EXERCISE: Go through the data and say how many lines include the string "computer"; return only the figure.

[Stored data entries]
▼▼▼
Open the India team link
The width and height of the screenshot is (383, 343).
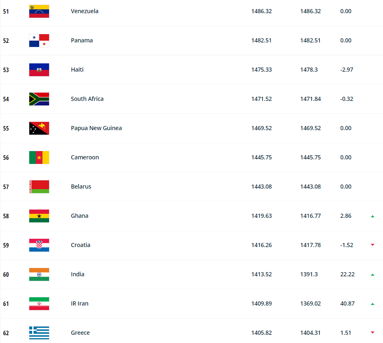(x=78, y=274)
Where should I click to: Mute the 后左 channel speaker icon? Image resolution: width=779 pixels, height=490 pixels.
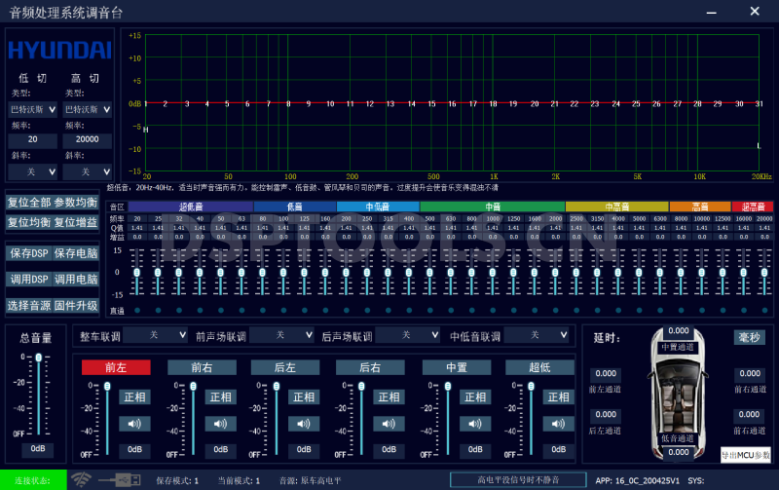pyautogui.click(x=304, y=423)
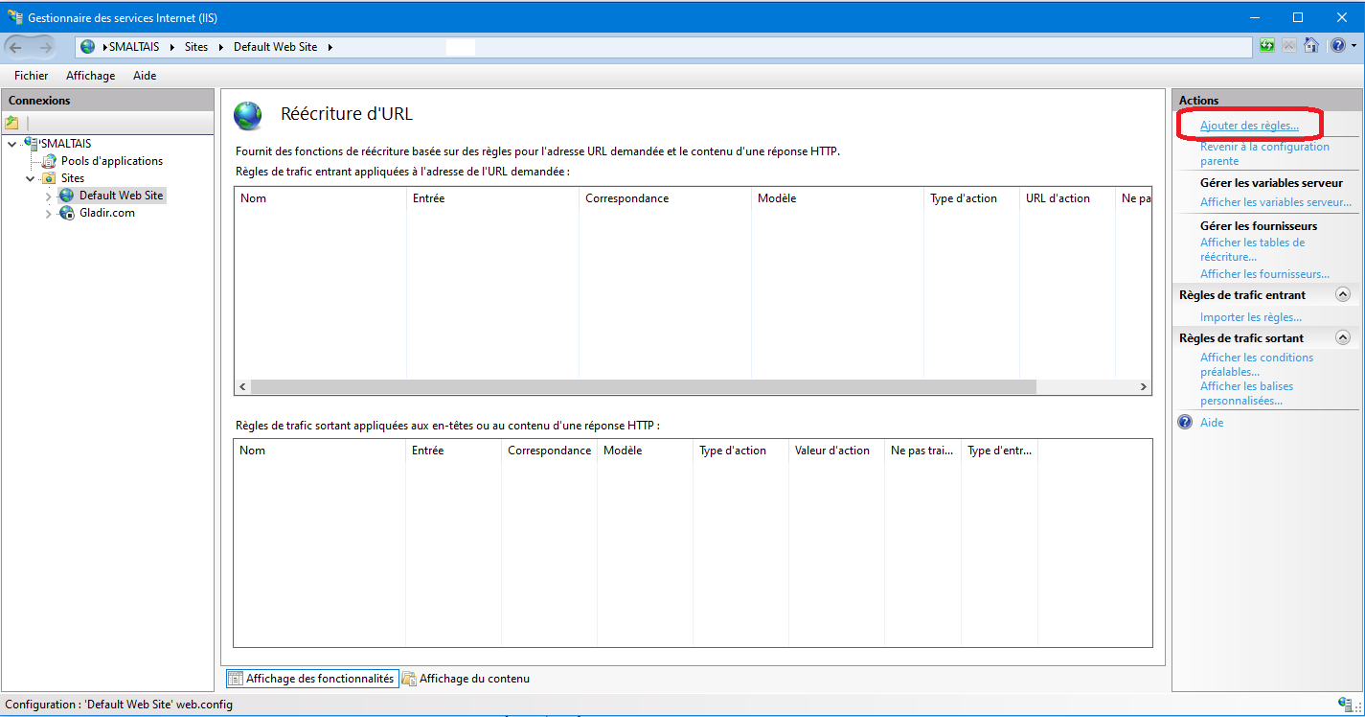Click the inbound rules horizontal scrollbar

[642, 386]
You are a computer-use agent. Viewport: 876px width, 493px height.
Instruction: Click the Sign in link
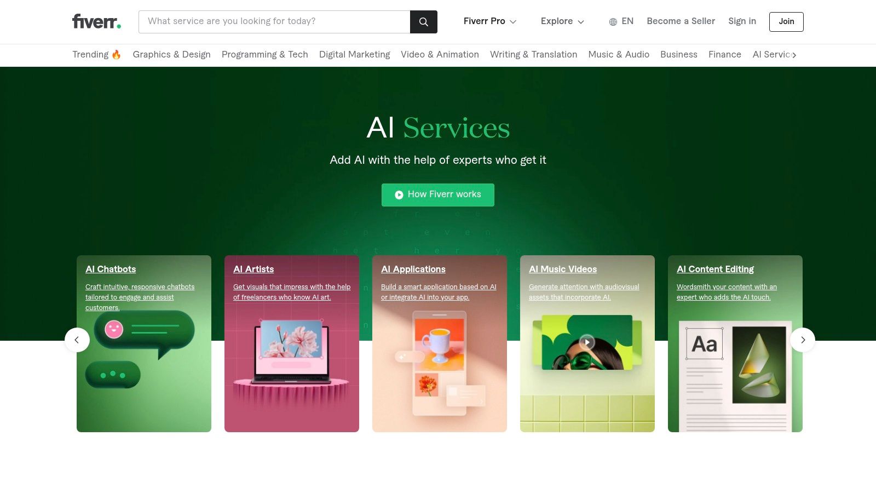pyautogui.click(x=742, y=21)
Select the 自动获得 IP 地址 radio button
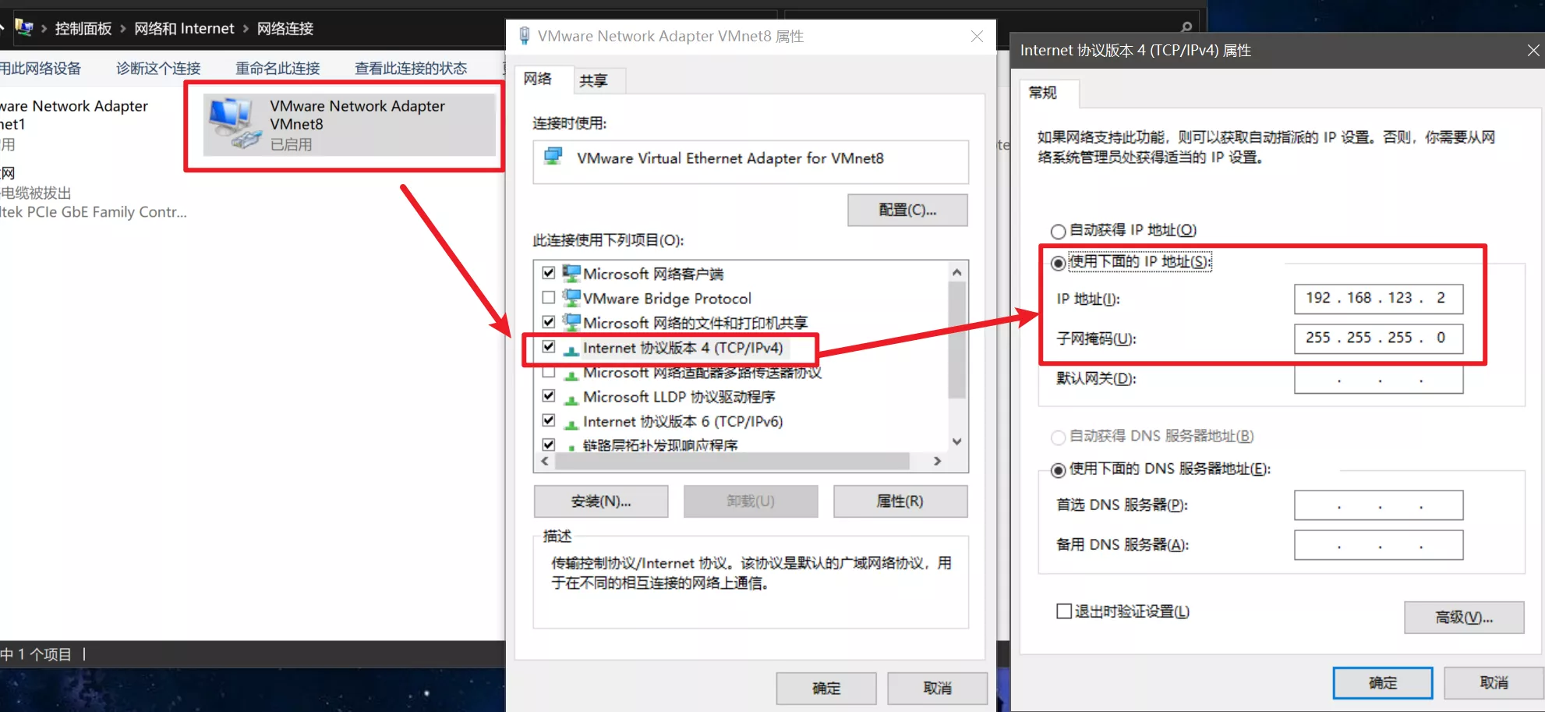 coord(1058,231)
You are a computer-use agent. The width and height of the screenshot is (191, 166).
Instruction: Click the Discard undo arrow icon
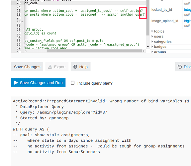(x=180, y=67)
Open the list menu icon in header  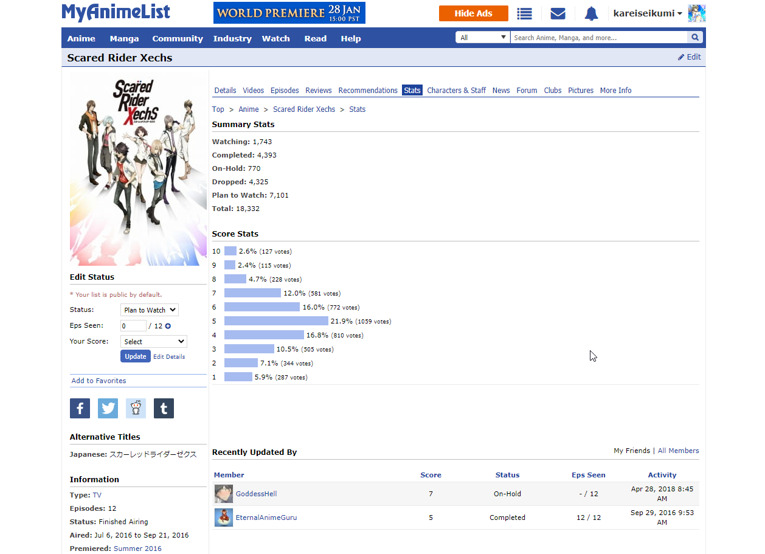[524, 13]
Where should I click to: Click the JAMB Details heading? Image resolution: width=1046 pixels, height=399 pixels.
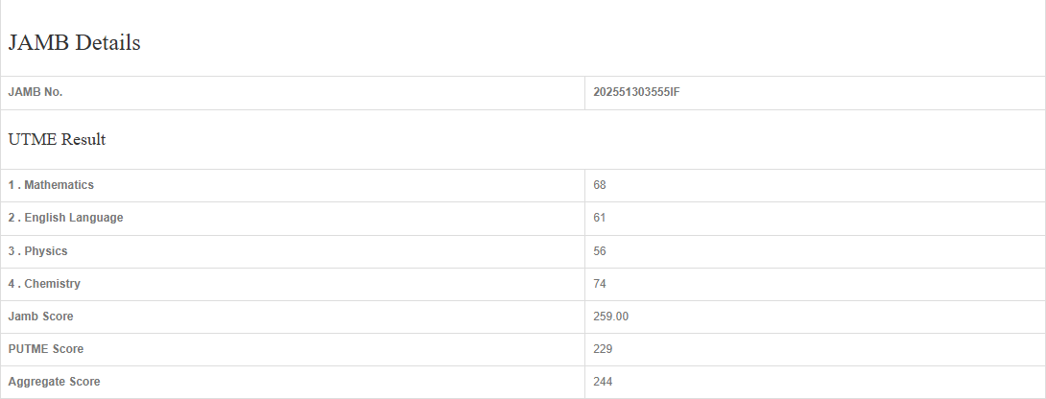(x=75, y=43)

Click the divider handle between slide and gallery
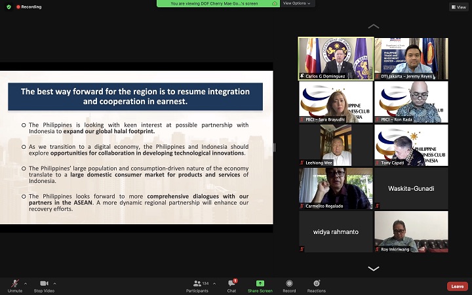point(274,148)
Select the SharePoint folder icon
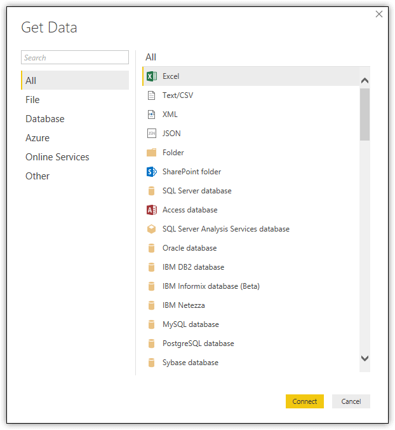This screenshot has height=430, width=395. 152,172
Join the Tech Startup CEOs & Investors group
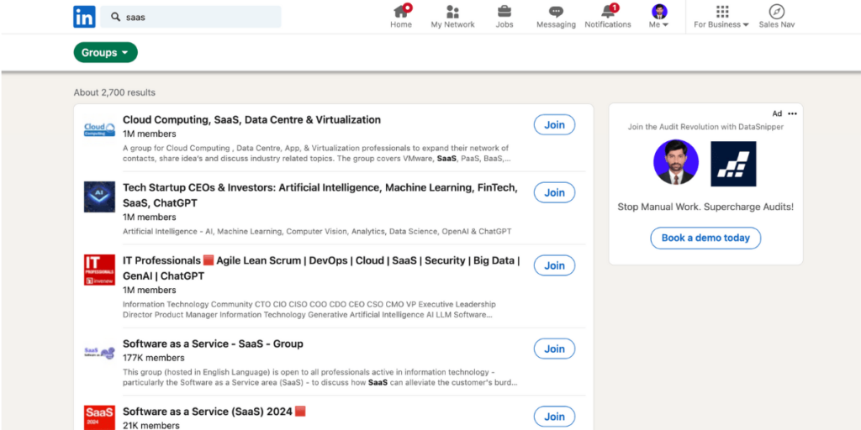Screen dimensions: 861x430 click(554, 193)
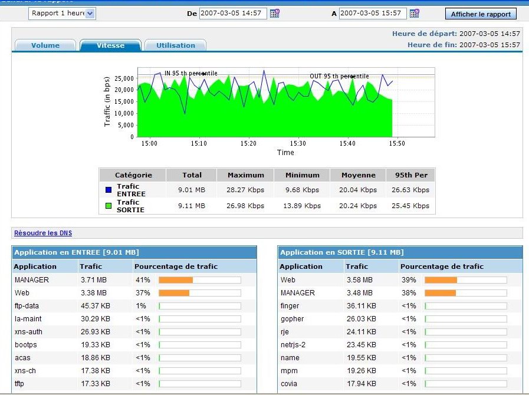The height and width of the screenshot is (395, 529).
Task: Click the blue Trafic ENTREE legend square
Action: click(108, 190)
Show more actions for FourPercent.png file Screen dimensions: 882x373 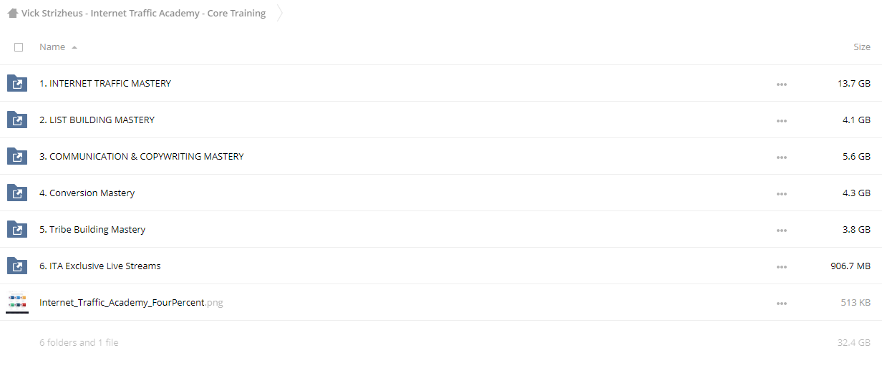click(781, 304)
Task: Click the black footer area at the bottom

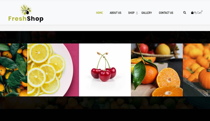Action: pyautogui.click(x=105, y=115)
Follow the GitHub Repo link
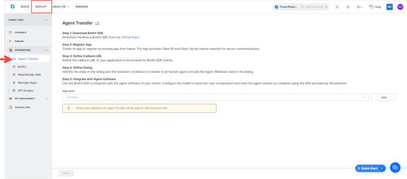 tap(130, 37)
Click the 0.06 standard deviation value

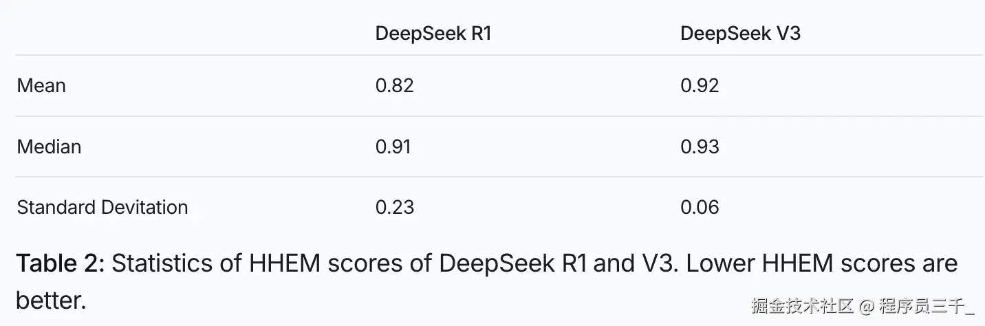click(700, 207)
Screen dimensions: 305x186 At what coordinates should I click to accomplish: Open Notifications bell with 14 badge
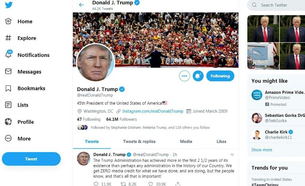(8, 54)
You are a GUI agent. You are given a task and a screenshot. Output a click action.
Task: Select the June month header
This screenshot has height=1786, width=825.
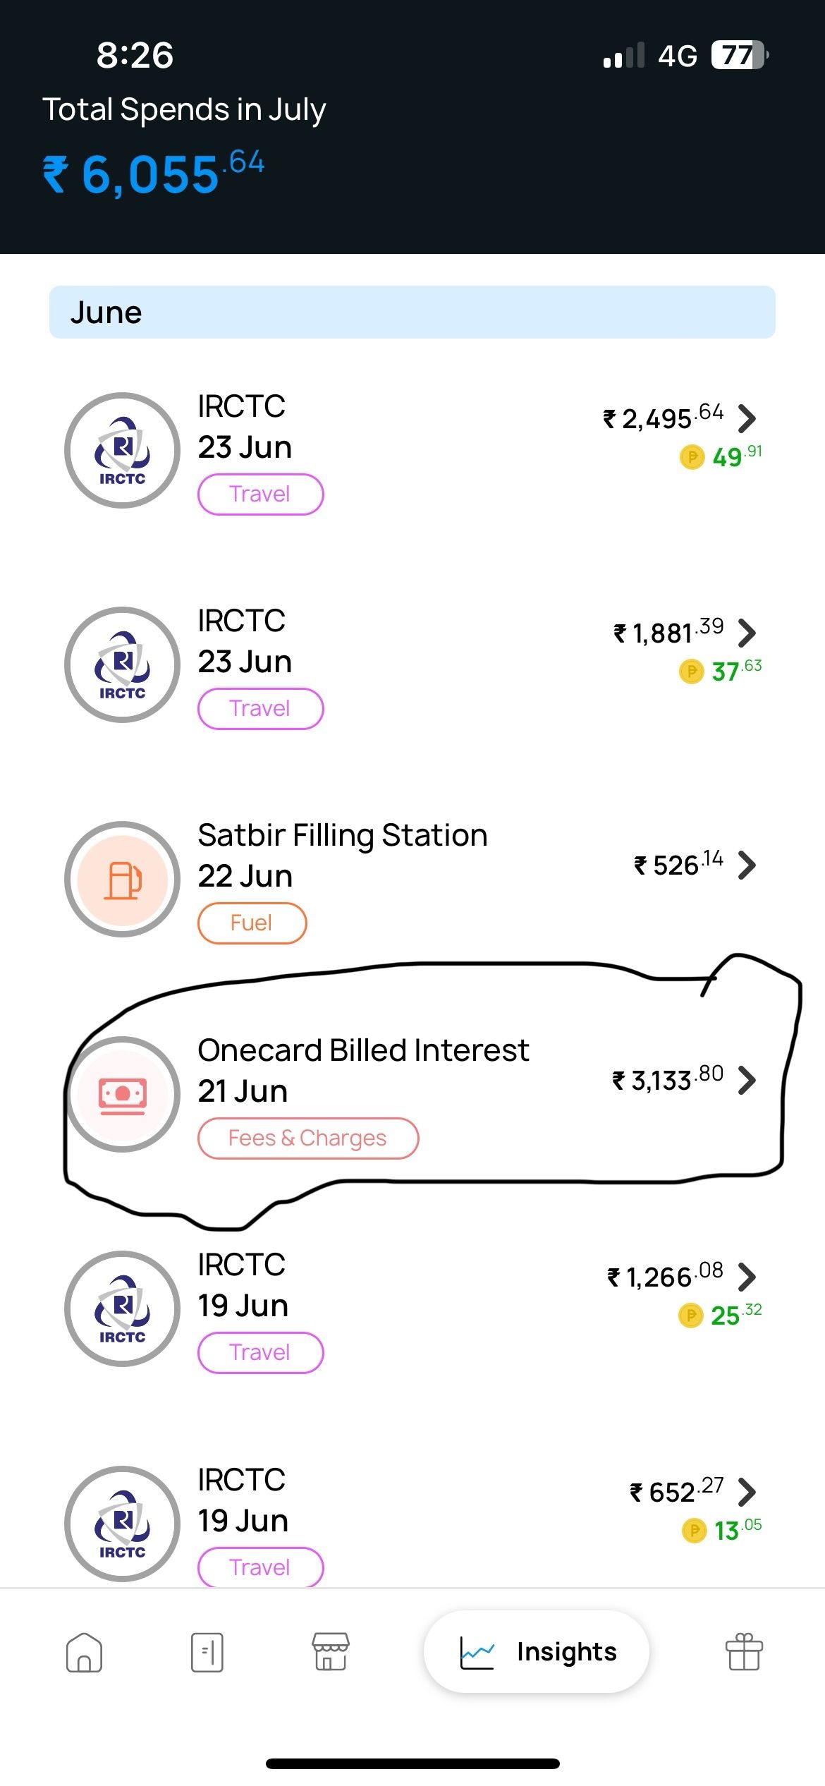(413, 312)
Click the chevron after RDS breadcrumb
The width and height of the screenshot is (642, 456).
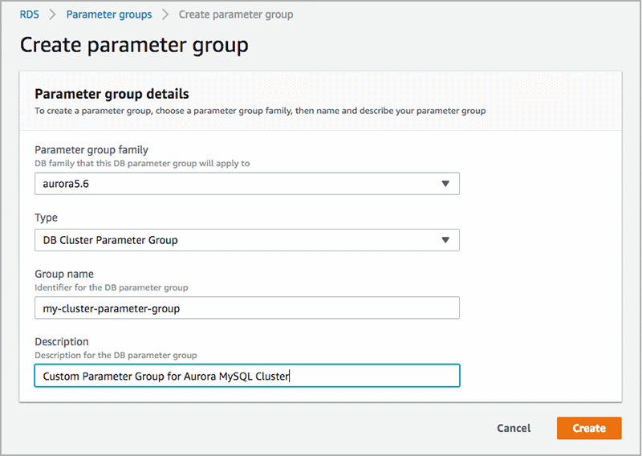click(x=53, y=14)
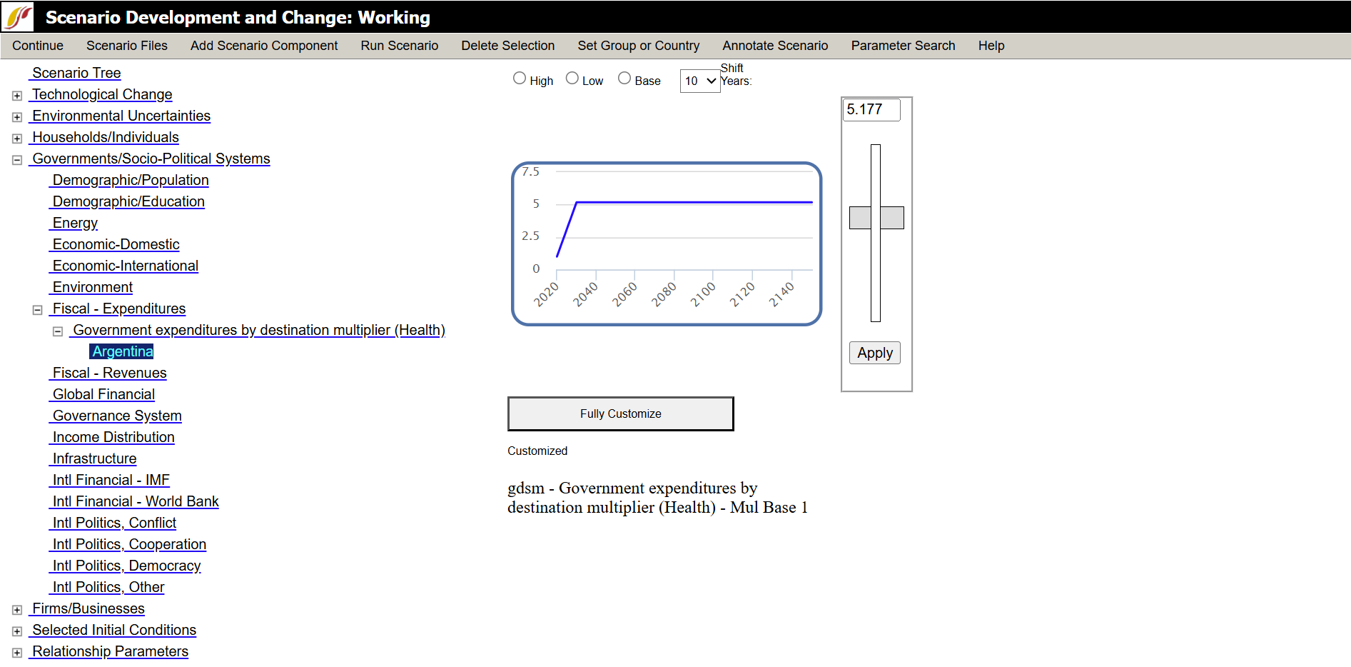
▲▲▲
SOLUTION: 2